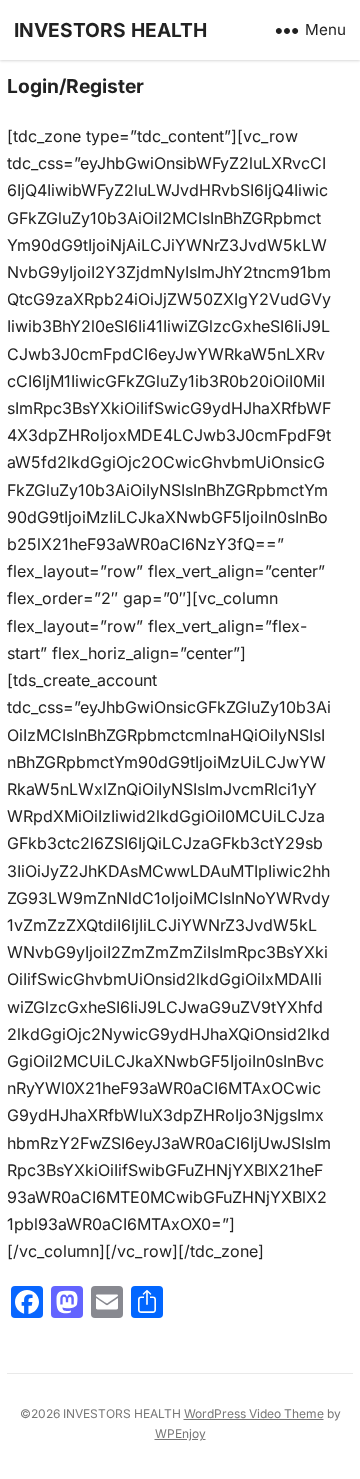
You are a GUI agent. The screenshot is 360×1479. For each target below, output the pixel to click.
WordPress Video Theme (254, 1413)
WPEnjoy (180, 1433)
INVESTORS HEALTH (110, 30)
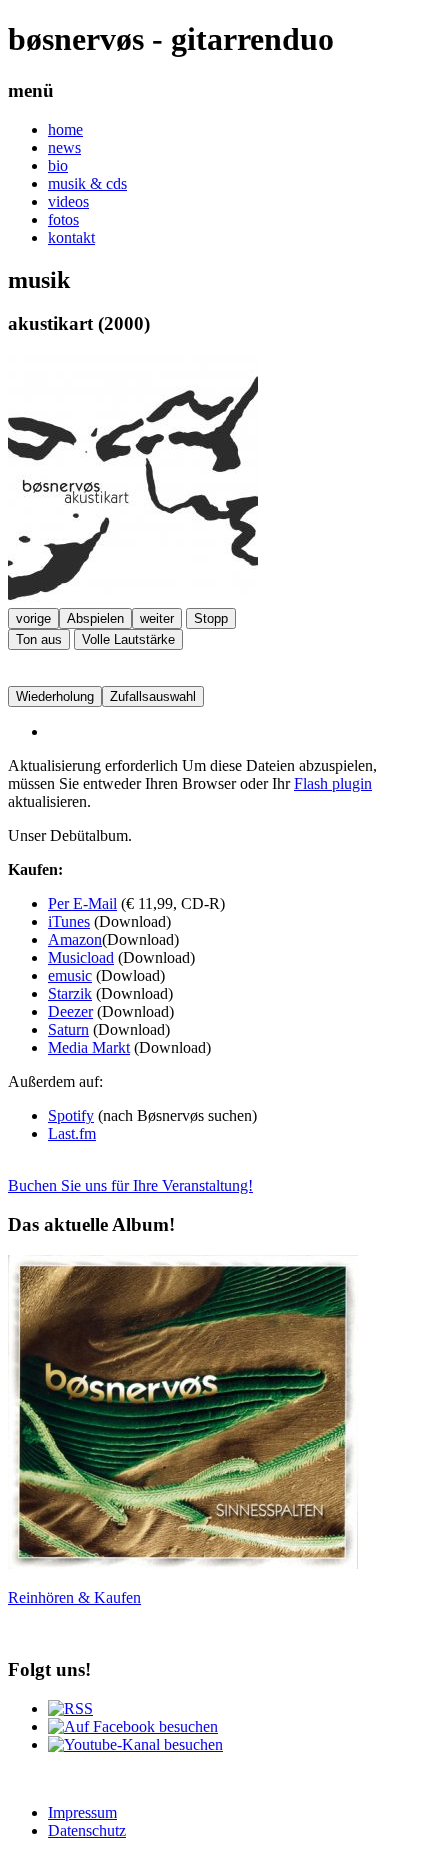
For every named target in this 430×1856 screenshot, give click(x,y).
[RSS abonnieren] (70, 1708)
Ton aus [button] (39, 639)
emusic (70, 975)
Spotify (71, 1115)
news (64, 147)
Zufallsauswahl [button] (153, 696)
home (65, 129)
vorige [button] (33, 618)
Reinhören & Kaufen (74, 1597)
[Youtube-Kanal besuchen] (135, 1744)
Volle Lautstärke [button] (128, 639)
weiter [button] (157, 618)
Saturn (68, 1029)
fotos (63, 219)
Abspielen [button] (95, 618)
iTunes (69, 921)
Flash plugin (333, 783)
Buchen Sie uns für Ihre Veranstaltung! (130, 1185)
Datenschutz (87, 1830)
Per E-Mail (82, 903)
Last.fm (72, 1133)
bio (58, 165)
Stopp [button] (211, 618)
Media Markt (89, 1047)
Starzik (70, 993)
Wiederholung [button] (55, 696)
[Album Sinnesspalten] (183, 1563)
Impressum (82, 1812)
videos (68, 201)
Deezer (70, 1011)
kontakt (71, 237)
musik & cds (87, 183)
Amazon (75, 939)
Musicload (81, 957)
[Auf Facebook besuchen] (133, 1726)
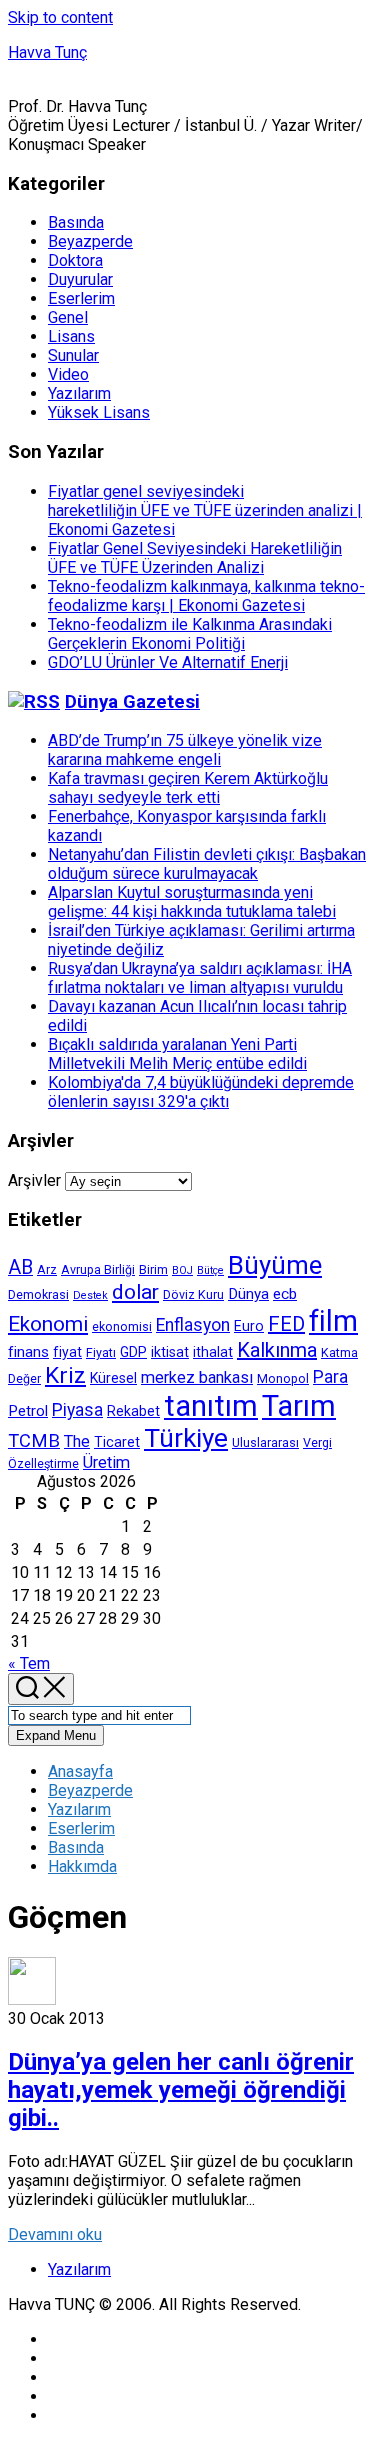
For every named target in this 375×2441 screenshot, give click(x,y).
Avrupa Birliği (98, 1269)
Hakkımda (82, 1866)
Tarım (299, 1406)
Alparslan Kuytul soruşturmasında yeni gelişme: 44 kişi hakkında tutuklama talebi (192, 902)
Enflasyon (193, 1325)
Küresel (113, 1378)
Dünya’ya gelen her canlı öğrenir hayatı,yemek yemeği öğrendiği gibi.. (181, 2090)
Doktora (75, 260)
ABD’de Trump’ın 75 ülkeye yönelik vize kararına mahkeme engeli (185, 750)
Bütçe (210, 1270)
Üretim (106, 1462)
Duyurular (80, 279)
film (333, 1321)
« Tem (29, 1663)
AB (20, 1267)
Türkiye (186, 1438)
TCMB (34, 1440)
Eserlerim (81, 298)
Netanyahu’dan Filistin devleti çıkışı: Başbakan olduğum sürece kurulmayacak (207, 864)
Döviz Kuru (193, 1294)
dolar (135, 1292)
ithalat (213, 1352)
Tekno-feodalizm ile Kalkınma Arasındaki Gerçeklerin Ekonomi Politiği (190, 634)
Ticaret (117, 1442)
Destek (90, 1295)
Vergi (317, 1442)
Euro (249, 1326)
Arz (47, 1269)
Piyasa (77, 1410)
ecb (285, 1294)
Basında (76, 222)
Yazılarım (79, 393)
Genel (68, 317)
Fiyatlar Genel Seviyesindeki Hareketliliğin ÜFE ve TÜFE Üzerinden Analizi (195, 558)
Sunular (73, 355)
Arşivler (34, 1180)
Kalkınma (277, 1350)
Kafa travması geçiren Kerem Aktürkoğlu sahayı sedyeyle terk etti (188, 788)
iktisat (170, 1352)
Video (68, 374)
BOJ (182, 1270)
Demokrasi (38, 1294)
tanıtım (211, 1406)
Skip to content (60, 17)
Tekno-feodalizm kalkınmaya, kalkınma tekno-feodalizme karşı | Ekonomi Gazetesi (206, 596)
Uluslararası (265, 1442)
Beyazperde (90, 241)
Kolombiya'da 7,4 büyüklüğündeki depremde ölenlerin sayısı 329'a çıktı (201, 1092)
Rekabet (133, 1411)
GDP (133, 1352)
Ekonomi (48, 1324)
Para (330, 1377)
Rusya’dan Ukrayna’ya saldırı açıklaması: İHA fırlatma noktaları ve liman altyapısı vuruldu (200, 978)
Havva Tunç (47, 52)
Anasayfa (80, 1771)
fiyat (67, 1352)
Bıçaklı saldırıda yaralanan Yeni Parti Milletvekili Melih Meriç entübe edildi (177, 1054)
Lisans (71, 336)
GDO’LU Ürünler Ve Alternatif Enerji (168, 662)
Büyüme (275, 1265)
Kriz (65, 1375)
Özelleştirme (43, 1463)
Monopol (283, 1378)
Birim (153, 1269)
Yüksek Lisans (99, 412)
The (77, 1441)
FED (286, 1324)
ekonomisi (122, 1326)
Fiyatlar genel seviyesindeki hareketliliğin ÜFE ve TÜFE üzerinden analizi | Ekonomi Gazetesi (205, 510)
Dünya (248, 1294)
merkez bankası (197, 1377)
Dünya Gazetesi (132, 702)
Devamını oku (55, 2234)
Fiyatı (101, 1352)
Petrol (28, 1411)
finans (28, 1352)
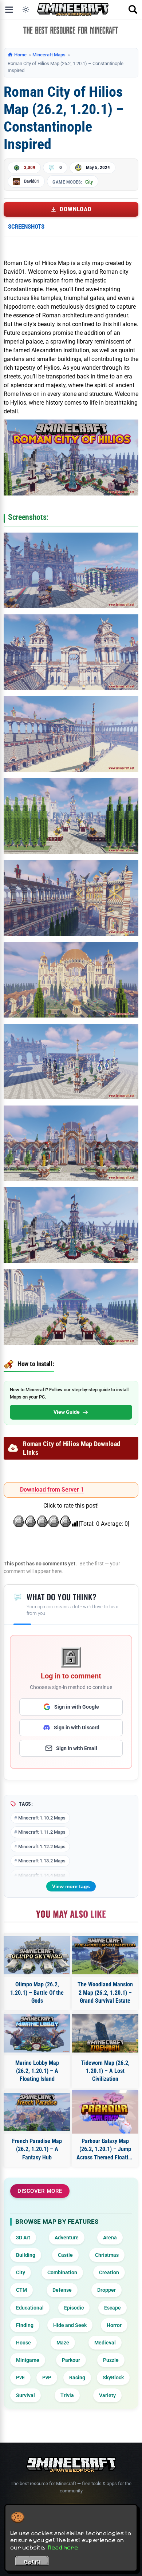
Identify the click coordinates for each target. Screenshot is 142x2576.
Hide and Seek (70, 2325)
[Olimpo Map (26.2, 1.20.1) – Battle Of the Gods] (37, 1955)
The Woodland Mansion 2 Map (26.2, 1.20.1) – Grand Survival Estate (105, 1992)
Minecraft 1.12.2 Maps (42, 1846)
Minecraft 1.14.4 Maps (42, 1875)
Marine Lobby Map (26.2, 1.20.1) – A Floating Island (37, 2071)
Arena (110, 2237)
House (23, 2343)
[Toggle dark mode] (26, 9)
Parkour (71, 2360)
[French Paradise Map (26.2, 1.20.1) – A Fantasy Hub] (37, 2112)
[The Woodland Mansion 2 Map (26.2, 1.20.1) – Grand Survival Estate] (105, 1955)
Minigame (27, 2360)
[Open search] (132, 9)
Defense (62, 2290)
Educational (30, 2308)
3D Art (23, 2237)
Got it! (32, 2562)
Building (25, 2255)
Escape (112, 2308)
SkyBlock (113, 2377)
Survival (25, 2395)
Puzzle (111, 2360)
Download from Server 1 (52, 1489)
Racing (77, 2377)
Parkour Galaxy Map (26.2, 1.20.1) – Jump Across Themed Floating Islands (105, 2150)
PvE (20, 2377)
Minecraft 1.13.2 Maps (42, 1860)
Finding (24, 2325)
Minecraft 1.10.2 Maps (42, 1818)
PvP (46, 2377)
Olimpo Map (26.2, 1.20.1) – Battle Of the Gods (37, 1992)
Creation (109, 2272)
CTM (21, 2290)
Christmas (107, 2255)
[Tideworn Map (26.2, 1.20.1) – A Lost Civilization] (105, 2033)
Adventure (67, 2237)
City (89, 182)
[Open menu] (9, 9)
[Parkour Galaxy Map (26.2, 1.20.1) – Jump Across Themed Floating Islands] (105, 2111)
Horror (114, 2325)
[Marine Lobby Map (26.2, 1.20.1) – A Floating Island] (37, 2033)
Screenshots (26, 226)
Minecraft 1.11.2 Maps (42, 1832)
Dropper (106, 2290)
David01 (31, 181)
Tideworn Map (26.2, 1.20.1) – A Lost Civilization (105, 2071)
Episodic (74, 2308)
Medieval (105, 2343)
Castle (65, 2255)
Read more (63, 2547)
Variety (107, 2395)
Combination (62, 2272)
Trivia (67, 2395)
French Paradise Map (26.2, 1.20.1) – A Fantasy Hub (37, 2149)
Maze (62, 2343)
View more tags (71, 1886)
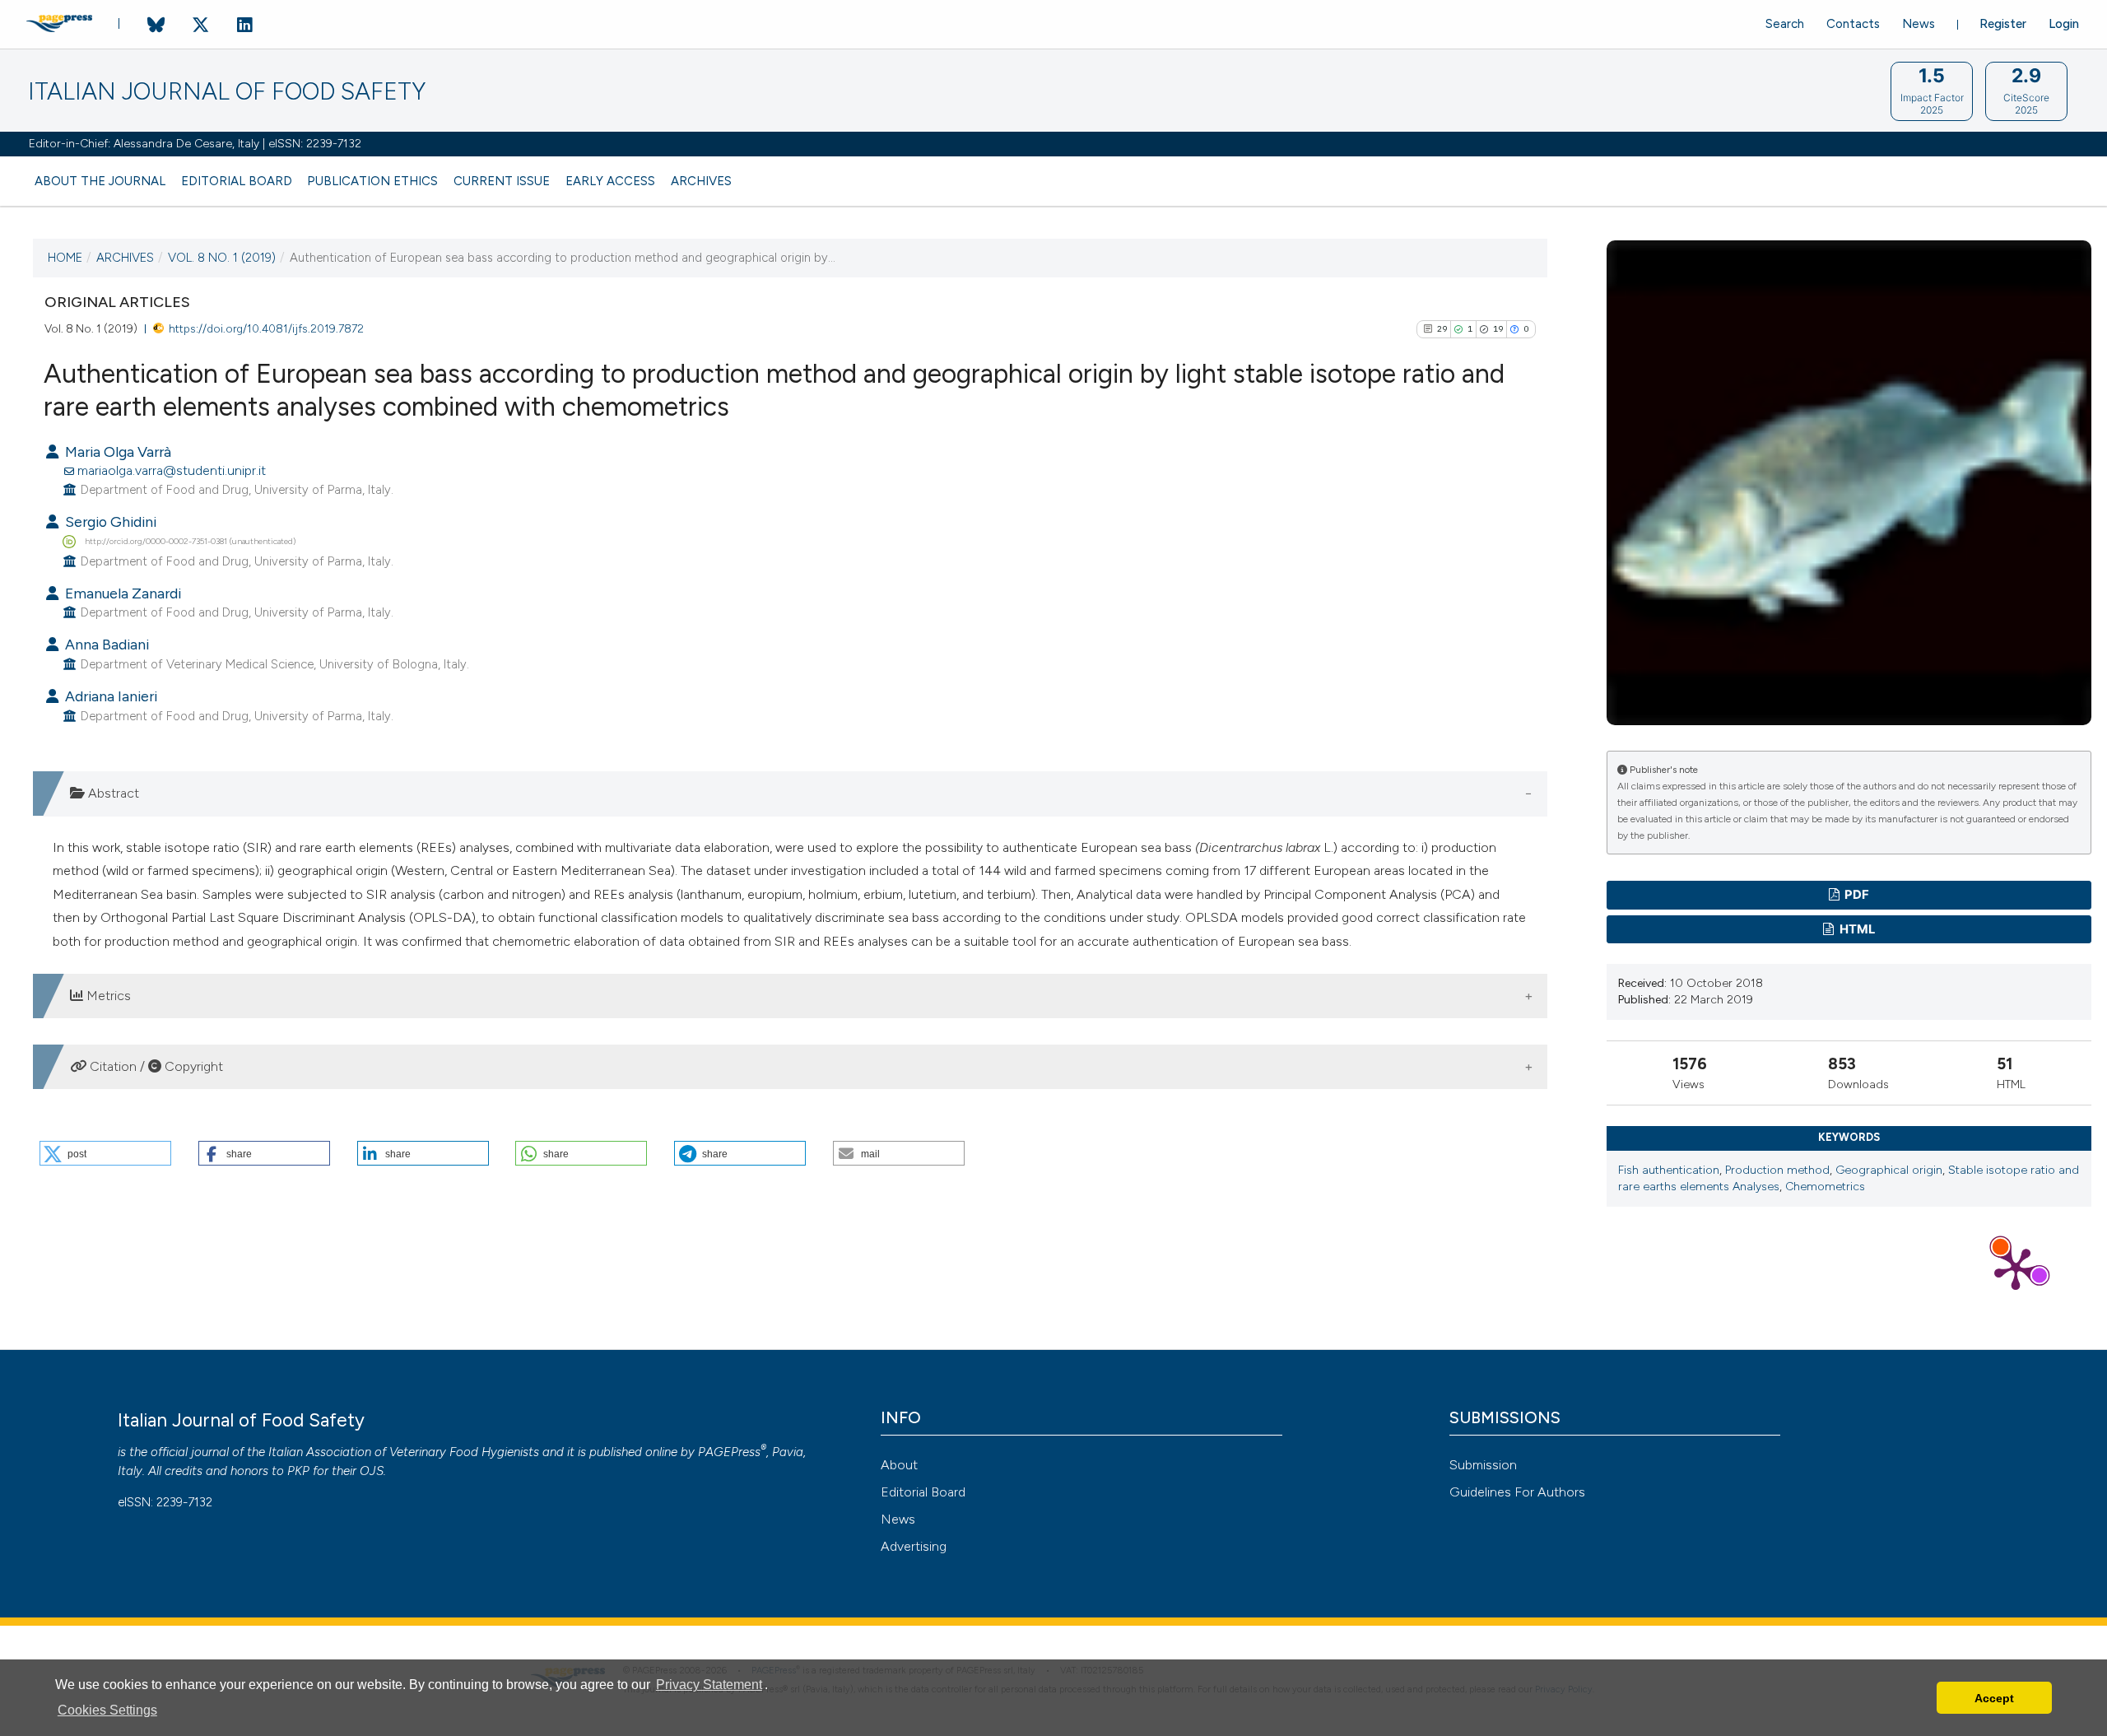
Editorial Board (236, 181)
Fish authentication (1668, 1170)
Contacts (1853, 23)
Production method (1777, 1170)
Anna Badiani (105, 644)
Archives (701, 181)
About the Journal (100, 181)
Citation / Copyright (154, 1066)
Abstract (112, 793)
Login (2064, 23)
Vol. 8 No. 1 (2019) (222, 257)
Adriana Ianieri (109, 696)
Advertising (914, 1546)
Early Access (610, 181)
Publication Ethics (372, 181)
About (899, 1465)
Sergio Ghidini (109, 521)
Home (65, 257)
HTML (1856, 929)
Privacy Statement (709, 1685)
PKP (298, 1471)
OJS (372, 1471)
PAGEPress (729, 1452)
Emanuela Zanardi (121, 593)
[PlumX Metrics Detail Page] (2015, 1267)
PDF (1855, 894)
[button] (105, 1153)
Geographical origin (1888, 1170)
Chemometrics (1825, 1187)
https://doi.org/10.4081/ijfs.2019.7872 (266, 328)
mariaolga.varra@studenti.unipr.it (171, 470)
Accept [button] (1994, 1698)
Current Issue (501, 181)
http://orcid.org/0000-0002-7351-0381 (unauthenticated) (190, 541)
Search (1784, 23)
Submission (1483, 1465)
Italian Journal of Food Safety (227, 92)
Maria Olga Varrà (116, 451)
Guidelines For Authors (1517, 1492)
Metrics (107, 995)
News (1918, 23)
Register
#####
From the records above, print only the lines between the one holding "Bütçe (210, 1270)" and the one holding "Netanyahu’dan Filistin devleti", inclusive, exactly as they stand.

Bütçe (210, 1270)
Üretim (106, 1462)
Duyurular (80, 279)
film (333, 1321)
« Tem (29, 1663)
AB (20, 1267)
Türkiye (186, 1438)
TCMB (34, 1440)
Eserlerim (81, 298)
Netanyahu’dan Filistin devleti çıkışı: Başbakan olduğum sürece kurulmayacak (207, 864)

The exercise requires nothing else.